Was der Astrophysiker Thomas Gold schon seit 1977 darlegt – Die andere Sichtweise zum Ursprung des Erdöls, die abiotische – Das Wunder, wie sich fast leergepumpte Ölfelder wieder komplett füllen – Drei Tatsachen, die die abiotische Theorie stützen – Das Buch Golds von der Biosphäre der heißen Tiefe und dem Mythos der fossilen Energieträger, jetzt in deutscher Übersetzung
Er selbst lebt nicht mehr, aber seine Theorie lebt. Sie ist die Idee davon, dass Erdöl und Erdgas, die wir als fossile Rohstoffe bezeichnen, gar nicht fossilen Ursprungs sind. Es ist aber auch die Idee von mehr: über Leben, das in den Tiefen der Erde stattfindet. Jener, der diese These vertritt, ist der Astrophysiker Thomas Gold, Amerikaner österreichischer Herkunft – geboren 1920 in Wien, gestorben 2004 in Ithaca (New York). Ausführlich beschrieben hat er sie in einem Buch.*) Dieses Buch ist jetzt auch in deutscher Übersetzung zu haben. Dessen Titel lautet Die Biosphäre der heißen Tiefe und der Mythos der fossilen Energieträger.**) In der Vorbemerkung zu seinem Buch schreibt Thomas Gold:
„Wenn es eine Idee gibt, von der ich hoffe, dass Sie sie noch lange nach der Lektüre dieses Buches in Erinnerung behalten mögen, dann ist es diese: Wir selbst sind es, die unter extremen Umweltbedingungen leben. Und wenn es eine Leidenschaft gibt, die ich in Ihnen zu wecken hoffe, dann ist es die Neugier, mehr über die ersten wirklichen Landlebewesen zu erfahren, die alle tief unter unseren Füßen in dem leben, das ich neuerdings Biosphäre der heißen Tiefe nenne.“
Wo es Leben ebenfalls gibt: zehn Kilometer tief und mehr
Das Gegenstück zu dieser unterirdischen Lebenswelt (Biosphäre) ist die oberirdische, also diejenige, in der Menschen, Tiere, Pflanzen, Insekten bis hin zu winzigen Mikroben und anderen Kleinstlebewesen ihr Dasein fristen. Die ist uns vertraut. Uns auch mit der unterirdischen Biosphäre vertraut zu machen, derjenigen in der Tiefe der Erde, versucht Physiker Gold in seinem Buch. Diese Lebenswelt könne sich unter der Erdoberfläche bis in eine Tiefe von 10 Kilometern und mehr erstrecken – in eine heiße Tiefe, weil dort (als Folge der natürlichen Temperaturzunahme zum Erdinnern hin) Temperaturen herrschen, die oft 100 Grad Celsius und mehr erreichen. Aber auch in diesem Bereich der Erdkruste, so Gold, gebe es Leben, obwohl die Bedingungen dort für eine Lebensform bislang kaum für erträglich galten. Eine Fülle neuer Entdeckungen bestätige das.
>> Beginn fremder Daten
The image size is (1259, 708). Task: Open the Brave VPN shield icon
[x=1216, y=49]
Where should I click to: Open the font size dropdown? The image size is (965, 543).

Gespeist von chemischer Energie, nicht von Photosynthese
Gespeist wird das unterirdische Leben nach Gold so wie das oberirdische Leben nicht durch Photosynthese (mittels Sonnenlichtenergie), sondern durch chemische Energie. Eine mit der Photosynthese vergleichbare Energiequelle könne es nämlich unter der Erdoberfläche nicht geben. Auf Golds rhetorische Frage, woher denn diese chemische Energie komme, schlägt er vor, sie komme aus der Oxidation von dort bereits vorhandenen Kohlenwasserstoffen, wie man sie auch auf vielen anderen Planeten und Monden und in der ursprünglichen Materie vorfinde, aus der das Sonnensystem entstanden sei. Vom leichten Gas Methan bis hin zu schwersten Erdölen sei ein breites Spektrum an Kohlenwasserstoffen in beträchtlichen Mengen und bis hinunter in große Tiefen vorhanden. Er sei überzeugt, „dass die Vorkommen viel weiter hinunterreichen als gemeinhin geglaubt wird“. Im weiteren Verlauf seines Buches baut Gold seine Theorie weiter aus, wonach tief in der Erde „eine voll funktionsfähige und widerstandsfähige Biosphäre existiert, die sich von Kohlenwasserstoffen ernährt und dass ihr eine Quelle für Kohlenwasserstoffe vorgelagert ist, die noch tiefer liegt“. Näheres zur Energie in der Erdtiefe findet der Leser im Kapitel „Leben an der Grenze“.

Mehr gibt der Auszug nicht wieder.